One of the most studied systems in the last 20 years. The lactoperoxidase-thiocyanate-hydrogen peroxide system (LP System) is due to its potential possibilities to avoid raw milk deterioration against undesirable microorganisms. There are experimental and practical evidences demonstrating that the use of this method is innocuous. That is why, the Committee of Experts for Food Additives (JECFA) has pointed out that it is acceptable from the toxicological point of view. However, CODEX guidelines have identified the need of having greater information about the risk of exacerbation of pathogen bacteria present in milk because of the inhibition of the natural flora present in raw milk. The objective of the present study consisted on evaluating the effect of the LPs activation on the exacerbation of several foodborne pathogens: Salmonella spp., Staphylococcus coagulase-positive, Escherichia coli 0157:H7, Listeria monocytogenes and Bacillus cereus in raw milk.

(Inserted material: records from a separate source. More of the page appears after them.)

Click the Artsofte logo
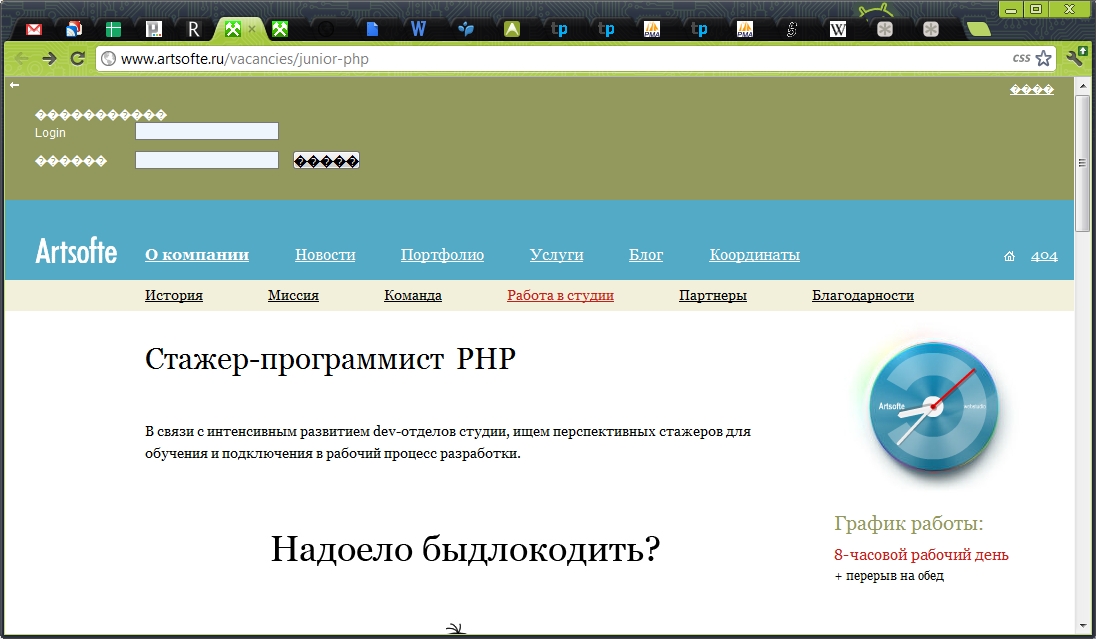 76,251
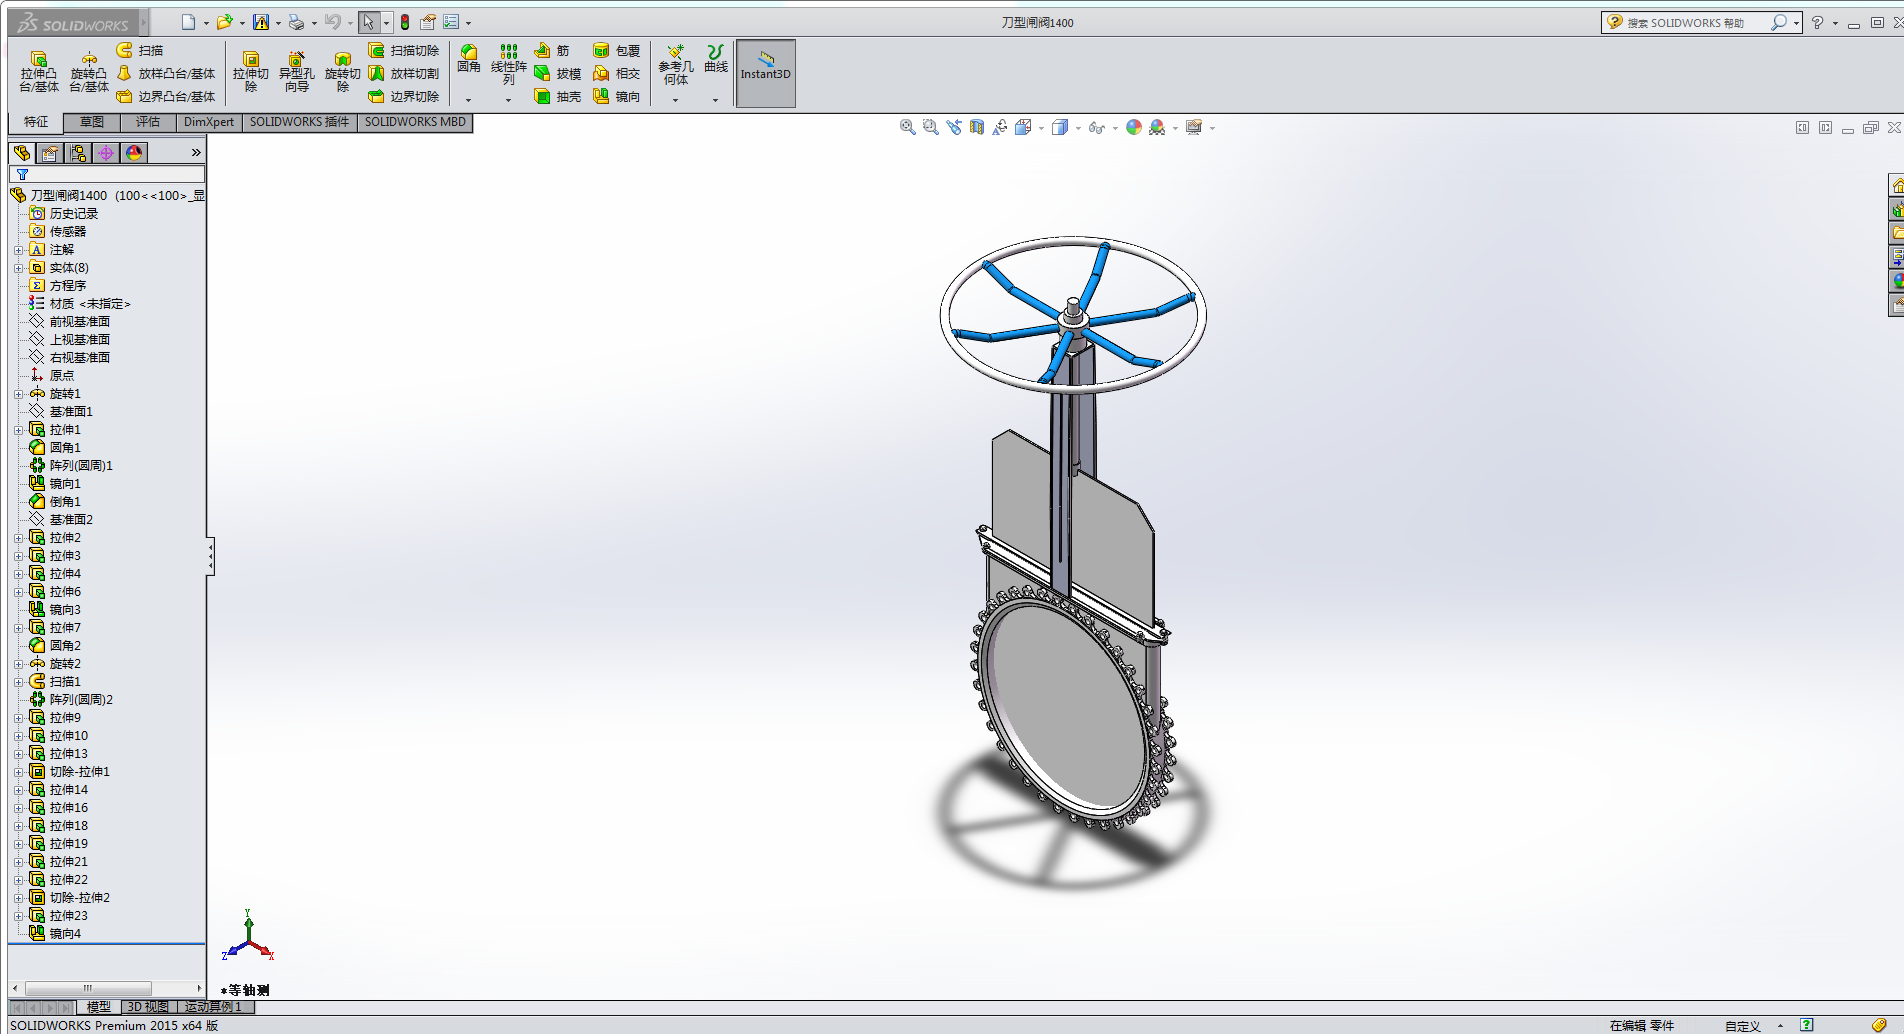Click the 圆角 fillet tool icon
This screenshot has width=1904, height=1034.
pyautogui.click(x=468, y=58)
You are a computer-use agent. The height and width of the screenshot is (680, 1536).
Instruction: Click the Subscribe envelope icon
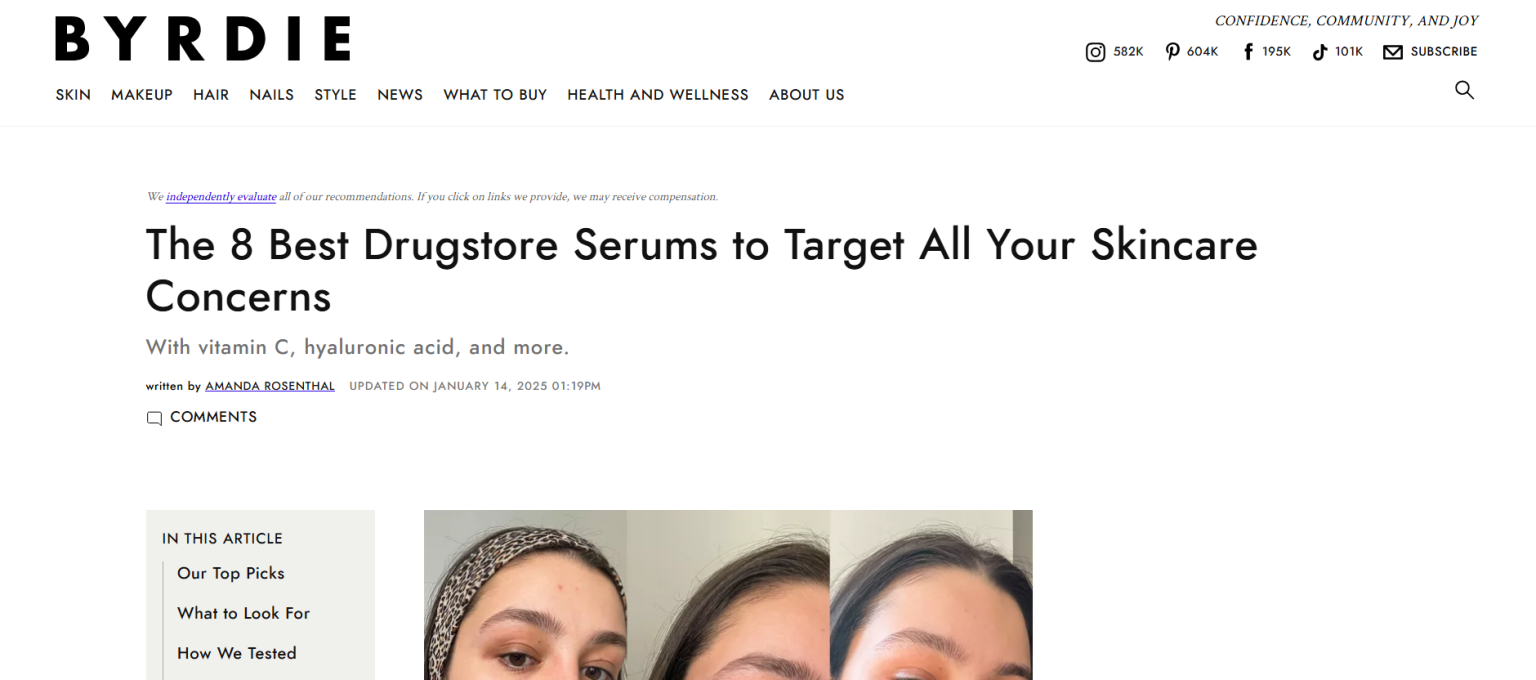click(1393, 52)
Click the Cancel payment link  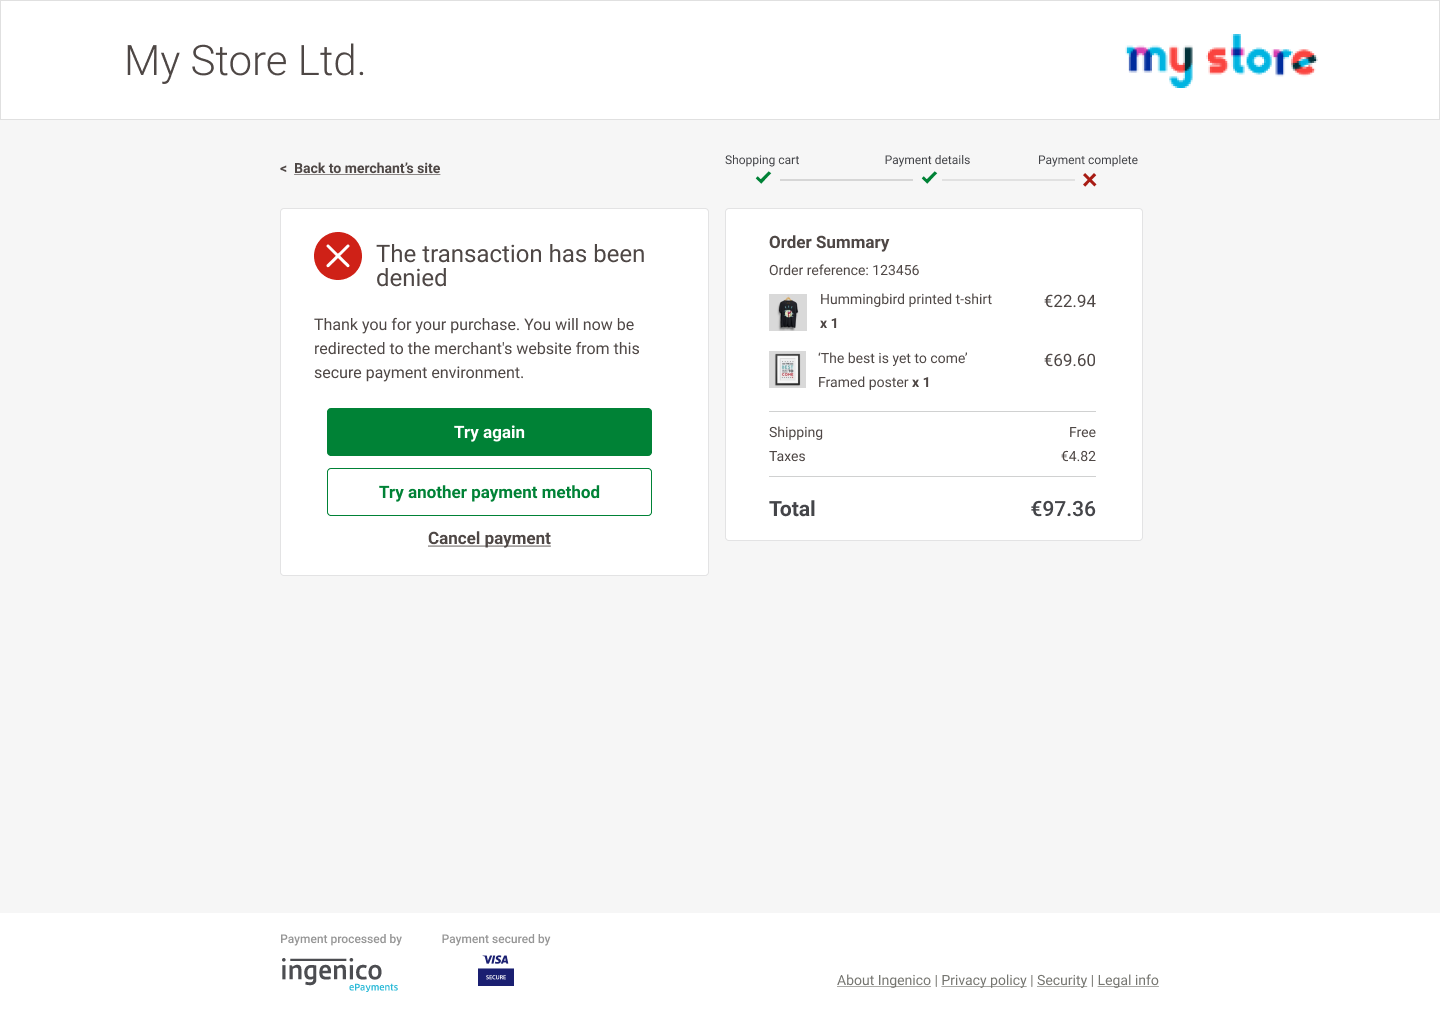pos(489,538)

The experiment was carried out at the Venizie Institute in Italy. The raw milk, used in the three replicas for each microorganism studied, had good quality and it was free of microbial growth inhibitor substances. Later, foodborne pathogens were inoculated with charges 10²-10⁴ CFU/mL. The analyses used were those techniques established for the detection and/or enumeration of these pathogens. As a carrier of the LPs active principles, a product named STABILAK was used, bringing an equivalent quantity of 9 mg/L of sodium thiocyanate and 34 mg/L of sodium percarbonate. Test times per each replica in milk treated with the product (activated milk) and control milk were 0, 4, 8 and 12 hours. The LPs effects observed at 12 hours, according to the total bacterial count, showed a highly significant reduction (P<0.01) of the counting in activated milk with respect to the control; for Staphylococcus coagulase-positive, Bacillus cereus and Listeria monocytogenes, though there were no significant differences, but the control sample showed a higher growth than the activated milk. In the cases of Salmonella spp. and Escherichia coli O 157:H7, there was a similar trend between both samples without significant differences. The general behavior indicates that there was no exacerbation of the pathogens studied. Thus there is not any microbiological risk for the consumer, associated to the use of this preservation method.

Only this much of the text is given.